Ok, God has sent me, yes, I agree with this. God sent me to Tarkio, Missouri to help lead a wonderful group of people. I feel positive about this and will endeavor to do my best. But, I believe where I feel lost is in what does God want me to do outside of the church? Where can I serve Him the best on the work field?
I am once again looking for work outside my home, bills still need to be paid. I need a job, but I also enjoy working. I have never been one to just sit at home and have no place to go or no work to do. And now I am almost 60. Who would want an aging, uneducated woman?
Then I read on to the next scripture and read this: “For God is not a God of disorder but of peace.” (I Corinthians 13:33) God is not a God of disorder. Best of all, He is a God of peace. I need to lay aside the confused state and just simply trust in His order and let peace come to my life.
Then the final verse came, one of my favorites and should be one of yours. A promise to all of us the love and serve the Lord. “For I know the plans I have for you,” declares the Lord, “plans to prosper you and not to harm you, plans to give you hope and a future.” (Jeremiah 29:11)

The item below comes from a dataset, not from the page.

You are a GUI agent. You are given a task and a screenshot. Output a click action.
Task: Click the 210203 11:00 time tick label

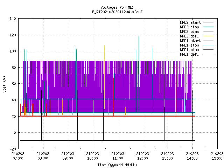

God has our backs, ladies! Oh, we have to do our part. I have to make the effort to look for a job, but then I have to simply trust that God will put me where I belong, in just the right place for “just a time as this.”
So, if you feel confused or frustrated, know that God is a God of order and peace and He has plans to prosper you as you faithfully follow Him. Don’t give up, keep on keeping on for God has great things in store for us who love Him.